Comb through the entries for "height" and pull out each line that holds it.

**RECORDS SUPPLIED:**
•••
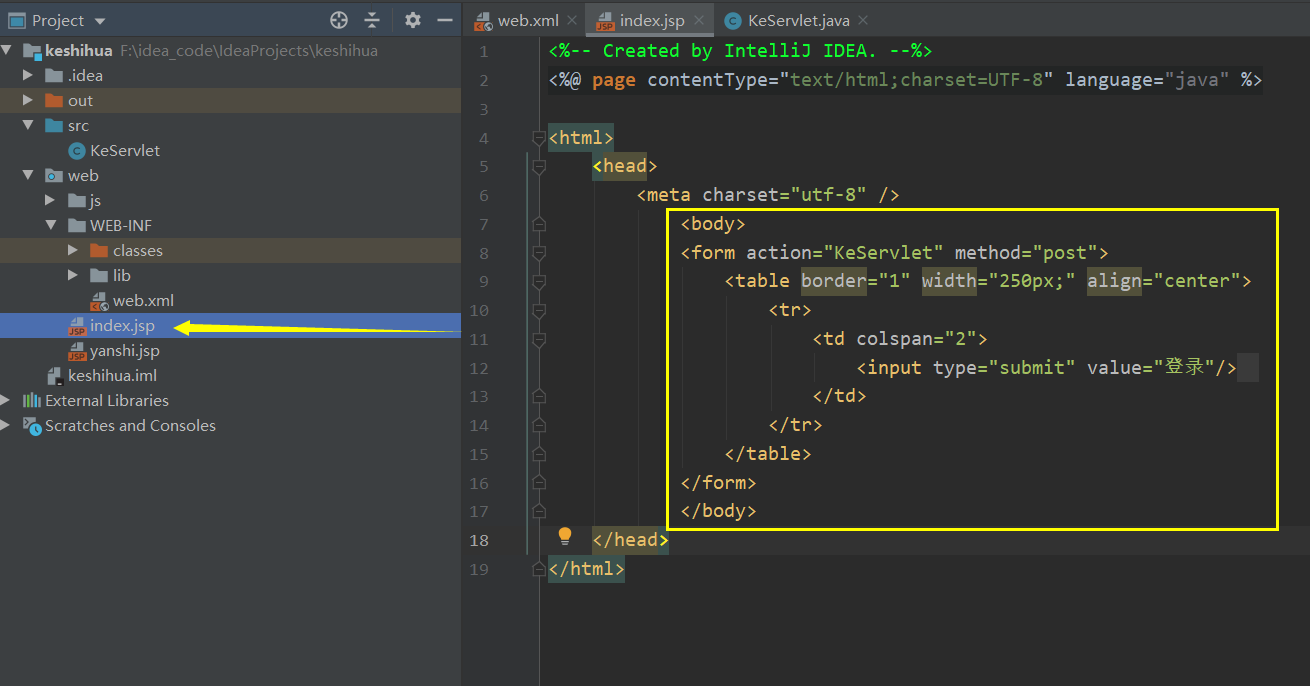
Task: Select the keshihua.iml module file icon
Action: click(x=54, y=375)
•••
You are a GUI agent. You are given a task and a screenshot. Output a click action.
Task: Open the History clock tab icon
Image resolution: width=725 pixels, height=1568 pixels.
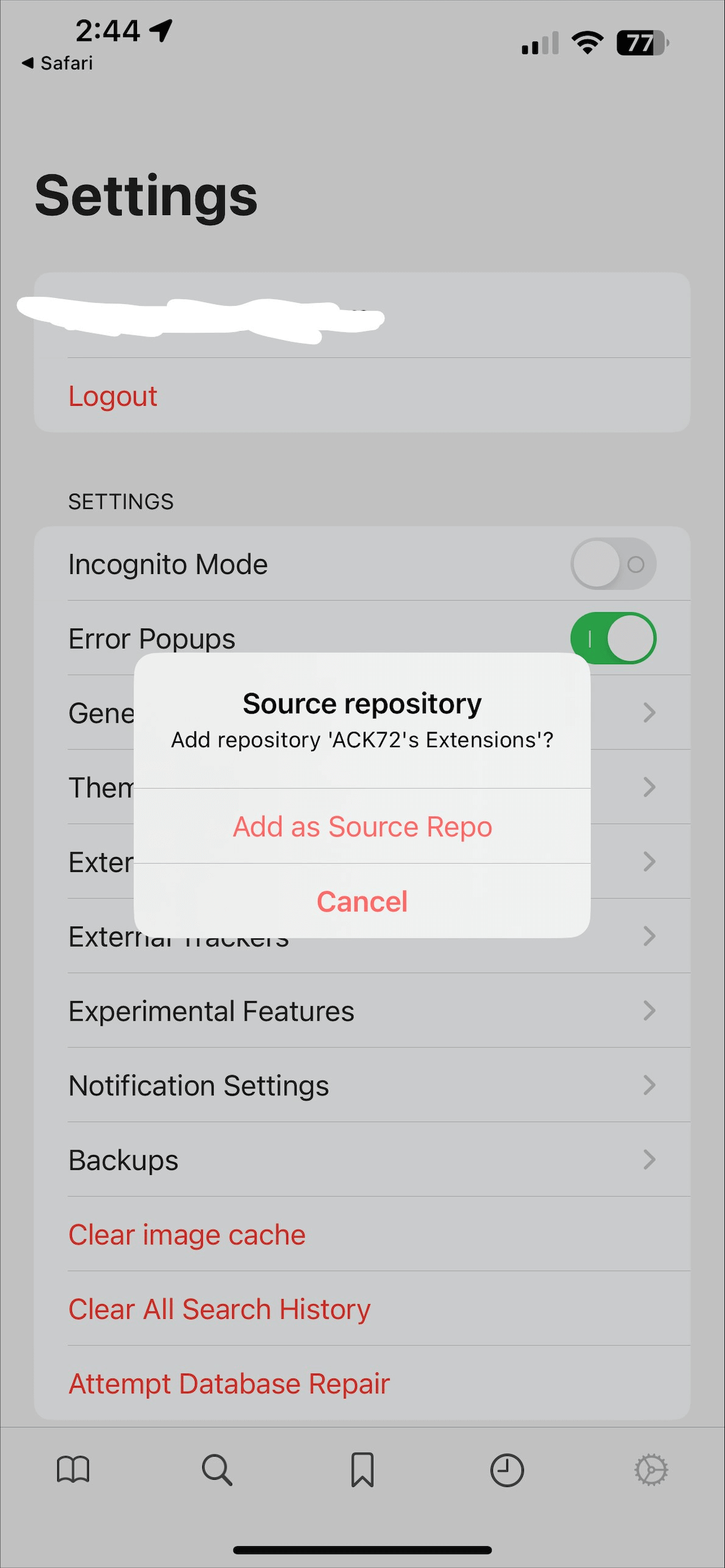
•••
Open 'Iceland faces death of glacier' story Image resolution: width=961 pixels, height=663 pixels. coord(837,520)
•••
**THE COMPLETED TASK:**
Image resolution: width=725 pixels, height=1568 pixels.
Open 'Iceland faces death of glacier' story Image resolution: width=961 pixels, height=663 pixels. coord(837,520)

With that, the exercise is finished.